Al Furney says the distinctive '60s double-front VW Beetle is being patched up and will return as the Route 66 landmark.
By Laurie Bailey
The Volkswagen Beetle that sat atop a 20-foot pole at Excel Auto Body along Route 66 in Salem Township has been missing for two years -- and motorists still miss seeing the blast from the past.
"Everybody's calls ... and asks when it's going to be back," said Al Furney, owner of the shop since 1979.
For the time being, the Beetle -- which is actually the front ends of two similar 1968 vehicles welded together at the doors -- is sitting on a frame mount in Mr. Furney's shop. He has no idea when he will able to have it remounted outside his shop near Delmont, but he's working on it.
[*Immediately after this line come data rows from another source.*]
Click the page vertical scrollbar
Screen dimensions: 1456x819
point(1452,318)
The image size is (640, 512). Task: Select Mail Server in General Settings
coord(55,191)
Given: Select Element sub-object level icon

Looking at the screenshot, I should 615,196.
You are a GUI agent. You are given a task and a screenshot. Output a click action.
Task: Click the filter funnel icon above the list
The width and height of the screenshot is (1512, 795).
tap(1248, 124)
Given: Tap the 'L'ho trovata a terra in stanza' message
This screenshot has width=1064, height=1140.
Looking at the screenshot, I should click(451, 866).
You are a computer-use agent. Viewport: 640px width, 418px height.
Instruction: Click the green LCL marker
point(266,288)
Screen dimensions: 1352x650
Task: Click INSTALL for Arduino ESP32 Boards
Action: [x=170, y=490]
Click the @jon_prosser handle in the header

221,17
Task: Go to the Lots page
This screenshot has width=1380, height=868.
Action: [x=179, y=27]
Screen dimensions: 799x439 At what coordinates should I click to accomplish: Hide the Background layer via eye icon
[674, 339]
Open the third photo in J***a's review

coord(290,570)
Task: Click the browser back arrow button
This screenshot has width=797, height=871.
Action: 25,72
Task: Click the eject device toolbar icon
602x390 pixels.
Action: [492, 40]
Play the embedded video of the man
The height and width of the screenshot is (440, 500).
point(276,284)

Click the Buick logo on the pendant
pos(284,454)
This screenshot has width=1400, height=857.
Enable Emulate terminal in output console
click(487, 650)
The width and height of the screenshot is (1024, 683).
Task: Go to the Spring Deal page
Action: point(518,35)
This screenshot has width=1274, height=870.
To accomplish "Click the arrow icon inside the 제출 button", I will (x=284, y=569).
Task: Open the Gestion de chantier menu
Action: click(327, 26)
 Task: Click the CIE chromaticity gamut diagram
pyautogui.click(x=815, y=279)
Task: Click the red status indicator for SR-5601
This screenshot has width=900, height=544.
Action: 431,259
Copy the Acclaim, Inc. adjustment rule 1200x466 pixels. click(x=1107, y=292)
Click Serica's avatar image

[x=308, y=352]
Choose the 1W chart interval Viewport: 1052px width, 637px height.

Mr. Furney's vehicle is the second to be on the pole. The original was put there in 1970 by Excel's original owner, Ed Britz, who wanted to advertise his new shop along what was then a less-traveled Route 66 North.
"I had two VWs sitting there, just junk, and I decided to put the two front ends together and make a sign," the retired Mr. Britz recalled. "On that July day when the crane lifted the car onto its perch, "traffic stopped both ways."
"Back then that was really unusual," he said. "Now, anything goes."
Years of stormy weather, road salt and debris from passing trucks caused the original to rust.
"I put a brand new one together and switched them in a week [in the mid-1980s]," Mr. Furney said. No one knew it was a different car."
He is now patching up that second car, doing body work, putting new panels in the floor and painting the vehicle Hawaiian blue.
"It's a unique body creation," he said.
When he rebuilt his Beetle, almost 30 years ago, it was easy to find the body parts in junk yards. To refurbish the car now, he is ordering many parts, such as fenders, hoods and front nose pieces from a supplier in California.
Why the two front ends together?
"You have to cut [the two cars] apart and weld it all back together," Mr. Furney said. "It's easy, because that's what we do for a living."